Most guys don’t own any workout equipment at all besides some 20-pound dumbbells and maybe a pull-up bar.

When the options are so slim, it seems like there’s no sustainable way to make gains at home. After all, pushups can get boring pretty quick.

Most guys fail to make consistent progress with home workouts because of a lack of creativity. Doing the same thing will always yield the same results.

Here’s the good news: There is an almost endless way to make gains at home using minimal or no equipment. All it takes is a bit of creativity and a willingness to try new things — and maybe fail a few times.

Why Home Workouts are Incredible

For many of us, waking up at the crack of dawn to get to the gym is a harrowing experience. It’s often crowded, the commute can be long, and equipment availability is a hit-or-miss.

Home workouts give you the option to avoid all of those problems and get right to the good stuff.

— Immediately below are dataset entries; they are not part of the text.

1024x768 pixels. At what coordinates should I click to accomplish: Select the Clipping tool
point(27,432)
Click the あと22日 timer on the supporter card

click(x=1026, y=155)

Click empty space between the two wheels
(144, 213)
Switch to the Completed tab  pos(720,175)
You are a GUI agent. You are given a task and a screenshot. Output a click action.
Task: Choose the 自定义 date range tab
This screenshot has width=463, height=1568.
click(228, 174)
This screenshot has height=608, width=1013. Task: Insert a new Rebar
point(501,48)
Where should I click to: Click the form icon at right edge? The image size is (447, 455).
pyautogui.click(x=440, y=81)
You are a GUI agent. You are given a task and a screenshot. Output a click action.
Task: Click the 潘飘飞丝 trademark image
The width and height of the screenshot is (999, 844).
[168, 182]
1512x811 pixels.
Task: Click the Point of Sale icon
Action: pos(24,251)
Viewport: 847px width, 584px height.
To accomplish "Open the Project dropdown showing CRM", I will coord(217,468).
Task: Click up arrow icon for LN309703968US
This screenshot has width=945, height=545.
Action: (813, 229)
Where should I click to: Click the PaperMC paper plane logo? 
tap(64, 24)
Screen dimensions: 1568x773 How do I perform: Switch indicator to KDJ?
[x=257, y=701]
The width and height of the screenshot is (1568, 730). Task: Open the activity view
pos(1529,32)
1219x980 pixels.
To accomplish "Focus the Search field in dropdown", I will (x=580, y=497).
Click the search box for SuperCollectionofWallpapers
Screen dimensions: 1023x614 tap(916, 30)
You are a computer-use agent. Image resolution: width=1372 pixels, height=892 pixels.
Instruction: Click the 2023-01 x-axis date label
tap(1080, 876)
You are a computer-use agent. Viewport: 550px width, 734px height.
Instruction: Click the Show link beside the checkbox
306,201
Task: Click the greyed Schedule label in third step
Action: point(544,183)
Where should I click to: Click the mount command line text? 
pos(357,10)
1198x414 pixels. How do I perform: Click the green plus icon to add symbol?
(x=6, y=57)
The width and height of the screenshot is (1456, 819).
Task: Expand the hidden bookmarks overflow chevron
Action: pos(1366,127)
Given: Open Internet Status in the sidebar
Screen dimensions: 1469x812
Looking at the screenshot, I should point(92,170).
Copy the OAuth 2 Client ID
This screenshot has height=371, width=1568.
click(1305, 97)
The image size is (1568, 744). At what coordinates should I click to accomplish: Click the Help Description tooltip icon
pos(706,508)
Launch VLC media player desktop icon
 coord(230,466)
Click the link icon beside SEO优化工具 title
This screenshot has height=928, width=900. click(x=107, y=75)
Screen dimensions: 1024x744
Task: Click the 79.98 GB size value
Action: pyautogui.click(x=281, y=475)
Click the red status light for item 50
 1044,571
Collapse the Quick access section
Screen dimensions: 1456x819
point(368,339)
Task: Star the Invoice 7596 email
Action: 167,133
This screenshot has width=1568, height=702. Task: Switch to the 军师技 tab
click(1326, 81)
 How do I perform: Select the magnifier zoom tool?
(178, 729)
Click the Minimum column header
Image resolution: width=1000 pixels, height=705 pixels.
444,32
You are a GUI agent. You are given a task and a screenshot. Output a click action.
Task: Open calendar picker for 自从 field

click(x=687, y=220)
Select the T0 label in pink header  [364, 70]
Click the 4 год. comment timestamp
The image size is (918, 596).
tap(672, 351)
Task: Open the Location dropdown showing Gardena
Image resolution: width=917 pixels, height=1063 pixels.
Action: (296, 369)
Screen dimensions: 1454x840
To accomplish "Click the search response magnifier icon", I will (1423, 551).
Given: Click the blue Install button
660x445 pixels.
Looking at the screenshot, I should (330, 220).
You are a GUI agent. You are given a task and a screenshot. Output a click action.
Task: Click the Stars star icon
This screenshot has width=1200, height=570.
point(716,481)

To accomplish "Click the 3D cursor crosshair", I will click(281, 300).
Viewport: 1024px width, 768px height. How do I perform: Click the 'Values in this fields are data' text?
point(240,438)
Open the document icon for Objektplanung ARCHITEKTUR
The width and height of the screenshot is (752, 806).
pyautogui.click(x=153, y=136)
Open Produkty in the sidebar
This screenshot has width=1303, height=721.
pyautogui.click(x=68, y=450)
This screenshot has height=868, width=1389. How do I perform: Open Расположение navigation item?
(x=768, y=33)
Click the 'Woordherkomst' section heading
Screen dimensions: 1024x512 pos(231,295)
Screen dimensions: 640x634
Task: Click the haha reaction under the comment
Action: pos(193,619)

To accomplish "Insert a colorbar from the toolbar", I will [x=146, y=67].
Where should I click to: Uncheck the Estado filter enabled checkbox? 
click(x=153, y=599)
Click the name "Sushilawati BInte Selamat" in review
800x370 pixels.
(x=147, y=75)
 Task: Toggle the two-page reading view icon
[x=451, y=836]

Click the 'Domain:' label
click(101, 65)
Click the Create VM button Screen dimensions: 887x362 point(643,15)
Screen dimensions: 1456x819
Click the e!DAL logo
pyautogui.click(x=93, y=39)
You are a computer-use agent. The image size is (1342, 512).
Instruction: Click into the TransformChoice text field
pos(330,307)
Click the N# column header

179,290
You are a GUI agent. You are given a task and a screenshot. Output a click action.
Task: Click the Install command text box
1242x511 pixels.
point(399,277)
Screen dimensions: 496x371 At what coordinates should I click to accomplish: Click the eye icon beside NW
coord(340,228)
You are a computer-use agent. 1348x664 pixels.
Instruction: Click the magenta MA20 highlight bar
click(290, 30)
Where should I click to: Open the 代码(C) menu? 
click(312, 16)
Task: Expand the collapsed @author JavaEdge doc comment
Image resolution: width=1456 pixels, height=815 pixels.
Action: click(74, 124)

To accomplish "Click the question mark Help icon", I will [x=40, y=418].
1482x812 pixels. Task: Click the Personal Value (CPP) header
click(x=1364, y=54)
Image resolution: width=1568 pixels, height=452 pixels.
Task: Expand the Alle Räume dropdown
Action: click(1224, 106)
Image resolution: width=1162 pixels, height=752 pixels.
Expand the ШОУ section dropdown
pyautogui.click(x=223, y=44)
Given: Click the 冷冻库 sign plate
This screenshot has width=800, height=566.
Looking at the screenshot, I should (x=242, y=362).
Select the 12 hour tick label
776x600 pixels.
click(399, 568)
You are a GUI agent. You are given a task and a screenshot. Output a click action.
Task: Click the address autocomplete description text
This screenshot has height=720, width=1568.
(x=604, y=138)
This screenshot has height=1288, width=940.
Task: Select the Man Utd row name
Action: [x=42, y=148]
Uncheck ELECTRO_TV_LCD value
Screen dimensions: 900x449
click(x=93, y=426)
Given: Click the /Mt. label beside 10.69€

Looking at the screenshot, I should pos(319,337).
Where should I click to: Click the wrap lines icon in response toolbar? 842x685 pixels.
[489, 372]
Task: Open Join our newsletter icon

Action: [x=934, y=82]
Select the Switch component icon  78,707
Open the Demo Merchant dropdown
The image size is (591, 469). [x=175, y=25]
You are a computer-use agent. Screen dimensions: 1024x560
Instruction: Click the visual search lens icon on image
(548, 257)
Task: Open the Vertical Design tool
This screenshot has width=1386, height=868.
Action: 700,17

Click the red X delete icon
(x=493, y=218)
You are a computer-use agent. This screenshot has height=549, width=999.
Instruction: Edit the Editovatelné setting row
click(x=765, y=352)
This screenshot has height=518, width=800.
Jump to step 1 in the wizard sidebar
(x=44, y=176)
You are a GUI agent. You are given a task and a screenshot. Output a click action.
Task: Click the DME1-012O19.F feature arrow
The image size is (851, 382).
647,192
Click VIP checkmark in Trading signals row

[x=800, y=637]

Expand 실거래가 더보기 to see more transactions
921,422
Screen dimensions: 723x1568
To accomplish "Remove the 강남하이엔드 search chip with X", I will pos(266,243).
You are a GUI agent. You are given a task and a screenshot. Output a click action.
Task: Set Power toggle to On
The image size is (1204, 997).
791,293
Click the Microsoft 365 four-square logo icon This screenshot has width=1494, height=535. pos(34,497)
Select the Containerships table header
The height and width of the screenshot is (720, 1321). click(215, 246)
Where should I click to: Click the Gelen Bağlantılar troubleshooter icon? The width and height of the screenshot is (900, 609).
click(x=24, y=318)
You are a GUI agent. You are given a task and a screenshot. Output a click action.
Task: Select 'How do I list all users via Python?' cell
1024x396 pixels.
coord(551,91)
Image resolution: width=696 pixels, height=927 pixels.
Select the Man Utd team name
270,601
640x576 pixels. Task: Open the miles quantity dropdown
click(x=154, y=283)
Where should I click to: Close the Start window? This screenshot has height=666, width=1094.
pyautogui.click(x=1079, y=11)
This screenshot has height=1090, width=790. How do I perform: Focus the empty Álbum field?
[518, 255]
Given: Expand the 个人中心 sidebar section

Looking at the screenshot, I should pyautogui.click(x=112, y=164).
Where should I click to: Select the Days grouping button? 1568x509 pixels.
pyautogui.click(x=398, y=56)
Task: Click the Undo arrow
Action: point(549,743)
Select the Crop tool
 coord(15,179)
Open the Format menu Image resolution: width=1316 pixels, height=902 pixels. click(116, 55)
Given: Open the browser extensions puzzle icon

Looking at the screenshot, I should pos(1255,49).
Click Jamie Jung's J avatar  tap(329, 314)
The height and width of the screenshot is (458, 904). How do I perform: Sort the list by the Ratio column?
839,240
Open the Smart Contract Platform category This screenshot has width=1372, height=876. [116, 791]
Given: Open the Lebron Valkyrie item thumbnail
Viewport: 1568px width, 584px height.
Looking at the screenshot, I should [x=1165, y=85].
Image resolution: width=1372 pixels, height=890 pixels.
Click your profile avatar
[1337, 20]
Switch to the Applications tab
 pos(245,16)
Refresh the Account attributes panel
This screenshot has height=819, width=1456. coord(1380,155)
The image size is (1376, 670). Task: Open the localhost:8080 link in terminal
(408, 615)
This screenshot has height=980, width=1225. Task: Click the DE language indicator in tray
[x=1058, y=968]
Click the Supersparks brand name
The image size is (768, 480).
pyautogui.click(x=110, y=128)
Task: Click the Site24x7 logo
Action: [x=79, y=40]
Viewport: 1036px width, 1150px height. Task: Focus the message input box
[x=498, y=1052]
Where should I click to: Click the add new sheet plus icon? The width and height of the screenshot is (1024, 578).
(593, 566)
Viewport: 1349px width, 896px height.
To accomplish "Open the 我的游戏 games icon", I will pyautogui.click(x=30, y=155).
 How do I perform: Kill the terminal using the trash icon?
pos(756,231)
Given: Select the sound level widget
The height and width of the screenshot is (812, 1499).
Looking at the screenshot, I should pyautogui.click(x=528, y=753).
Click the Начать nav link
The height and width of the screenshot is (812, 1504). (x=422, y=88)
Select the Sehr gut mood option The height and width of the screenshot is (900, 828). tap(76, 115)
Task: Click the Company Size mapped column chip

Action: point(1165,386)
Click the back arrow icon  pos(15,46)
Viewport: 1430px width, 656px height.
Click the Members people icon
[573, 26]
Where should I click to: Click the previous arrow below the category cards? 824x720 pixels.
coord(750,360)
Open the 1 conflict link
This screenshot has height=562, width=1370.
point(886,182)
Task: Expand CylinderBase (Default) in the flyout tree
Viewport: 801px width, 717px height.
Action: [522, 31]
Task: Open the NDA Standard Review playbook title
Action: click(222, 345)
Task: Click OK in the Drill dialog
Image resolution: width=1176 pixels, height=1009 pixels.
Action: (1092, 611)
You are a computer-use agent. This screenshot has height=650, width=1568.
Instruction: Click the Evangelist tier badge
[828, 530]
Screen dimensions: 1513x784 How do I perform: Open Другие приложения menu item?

Here’s a highly effective, simple, and sustainable home workout program that is challenging enough to pack on serious muscle without the gym.

The Workouts

These can be structured throughout the week for a complete at-home program, or used as a one-off workout for when you can’t make it to the gym.

1. Push – Pull – Sprint

30 Minute AMRAP (as many rounds as possible)

Decline Pushup x 25

Inverted Row x 25

Handstand Pushup / Pike Pushup x 12-15

Chinup x 12-15 (add weight if necessary)

50 yard sprint

2. Power Yoga

Superset – 5 Rounds

Dive-bomber pushup x 25

Back Bridge x 30 seconds

Superset: 3 Rounds

Pistol Squat x 12

V-Up x 25

3. Upper-body pump

For time:

75 Decline Pushups

50 Chinups

75 Pushups

50 Inverted Rows

75 Close-Grip Pushups

75 Band Pull-aparts

That’s it! Give one of these bad boys a spin and start making some real gains.